Asymptotically Optimal Gathering on a Grid

TL;DR

This paper presents an asymptotically optimal algorithm for a swarm of indistinguishable robots to gather on a grid within time proportional to the number of robots, using only local vision and connectivity-preserving movements.

Contribution

The paper introduces the first asymptotically optimal gathering algorithm for robots on a grid under strict locality and connectivity constraints.

Findings

Achieves gathering in $ ext{O}(n)$ time, matching the lower bound.

Ensures swarm connectivity during merging process.

Operates with only local vision and no global communication.

Abstract

In this paper, we solve the local gathering problem of a swarm of $n$ indistinguishable, point-shaped robots on a two dimensional grid in asymptotically optimal time $\mathcal{O}(n)$ in the fully synchronous $\mathcal{FSYNC}$ time model.
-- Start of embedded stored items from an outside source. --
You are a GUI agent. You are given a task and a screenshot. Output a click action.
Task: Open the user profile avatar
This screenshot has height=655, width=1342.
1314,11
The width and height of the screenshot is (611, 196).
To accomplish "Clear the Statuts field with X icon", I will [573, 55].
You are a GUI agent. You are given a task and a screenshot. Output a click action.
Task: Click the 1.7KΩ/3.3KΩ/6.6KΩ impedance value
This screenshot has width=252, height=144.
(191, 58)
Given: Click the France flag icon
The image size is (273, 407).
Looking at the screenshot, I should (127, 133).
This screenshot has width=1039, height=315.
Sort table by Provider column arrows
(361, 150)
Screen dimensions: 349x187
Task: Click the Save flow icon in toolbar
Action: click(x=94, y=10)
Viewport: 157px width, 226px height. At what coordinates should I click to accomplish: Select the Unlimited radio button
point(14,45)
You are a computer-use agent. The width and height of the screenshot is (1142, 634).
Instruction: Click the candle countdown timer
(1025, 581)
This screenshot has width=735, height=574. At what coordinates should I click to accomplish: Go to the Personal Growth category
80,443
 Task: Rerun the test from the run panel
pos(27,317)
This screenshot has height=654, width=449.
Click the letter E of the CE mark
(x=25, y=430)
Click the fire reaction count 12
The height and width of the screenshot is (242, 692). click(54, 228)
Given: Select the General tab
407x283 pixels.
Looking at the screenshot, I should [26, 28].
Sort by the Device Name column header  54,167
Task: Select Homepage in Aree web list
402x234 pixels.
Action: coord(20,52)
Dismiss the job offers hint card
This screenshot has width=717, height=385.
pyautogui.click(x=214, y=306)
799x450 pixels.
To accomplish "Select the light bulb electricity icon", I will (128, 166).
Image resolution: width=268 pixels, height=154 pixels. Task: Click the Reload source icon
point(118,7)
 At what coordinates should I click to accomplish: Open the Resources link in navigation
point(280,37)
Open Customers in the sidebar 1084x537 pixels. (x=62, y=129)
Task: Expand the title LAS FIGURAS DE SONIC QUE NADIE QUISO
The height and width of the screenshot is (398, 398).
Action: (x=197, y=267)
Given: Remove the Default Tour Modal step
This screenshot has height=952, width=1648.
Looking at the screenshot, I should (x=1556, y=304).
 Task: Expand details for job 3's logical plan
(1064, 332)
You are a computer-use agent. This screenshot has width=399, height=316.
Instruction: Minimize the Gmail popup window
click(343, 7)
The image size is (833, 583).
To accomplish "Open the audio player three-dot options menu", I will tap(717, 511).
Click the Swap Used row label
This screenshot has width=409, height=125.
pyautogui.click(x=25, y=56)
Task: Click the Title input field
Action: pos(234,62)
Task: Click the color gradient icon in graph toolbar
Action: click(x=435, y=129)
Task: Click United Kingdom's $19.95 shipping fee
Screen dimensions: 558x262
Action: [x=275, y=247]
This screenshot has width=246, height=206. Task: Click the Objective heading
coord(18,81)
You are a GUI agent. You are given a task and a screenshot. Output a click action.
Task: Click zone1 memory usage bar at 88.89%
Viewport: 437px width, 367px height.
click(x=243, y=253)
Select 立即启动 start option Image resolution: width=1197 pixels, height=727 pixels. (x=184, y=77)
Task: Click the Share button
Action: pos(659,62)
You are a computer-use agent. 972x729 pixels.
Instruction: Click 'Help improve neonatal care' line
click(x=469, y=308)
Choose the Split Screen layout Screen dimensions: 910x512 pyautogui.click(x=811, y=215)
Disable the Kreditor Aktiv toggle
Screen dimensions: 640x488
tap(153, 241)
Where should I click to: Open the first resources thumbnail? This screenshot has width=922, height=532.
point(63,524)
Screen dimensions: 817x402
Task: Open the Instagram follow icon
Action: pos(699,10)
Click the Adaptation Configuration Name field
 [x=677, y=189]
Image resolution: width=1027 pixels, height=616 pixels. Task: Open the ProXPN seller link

Given an arbitrarily distributed (yet connected) swarm of robots, the gathering problem on the grid is to locate all robots within a $2\times 2$-sized area that is not known beforehand. Two robots are connected if they are vertical or horizontal neighbors on the grid. The locality constraint means that no global control, no compass, no global communication and only local vision is available; hence, a robot can only see its grid neighbors up to a constant $L_1$-distance, which also limits its movements. A robot can move to one of its eight neighboring grid cells and if two or more robots move to the same location they are \emph{merged} to be only one robot. The locality constraint is the significant challenging issue here, since robot movements must not harm the (only globally checkable) swarm connectivity. For solving the gathering problem, we provide a synchronous algorithm -- executed by every robot -- which ensures that robots merge without breaking the swarm connectivity. In our model, robots can obtain a special state, which marks such a robot to be performing specific connectivity preserving movements in order to allow later merge operations of the swarm. Compared to the grid, for gathering in the Euclidean plane for the same robot and time model the best known upper bound is $\mathcal{O}(n^2)$.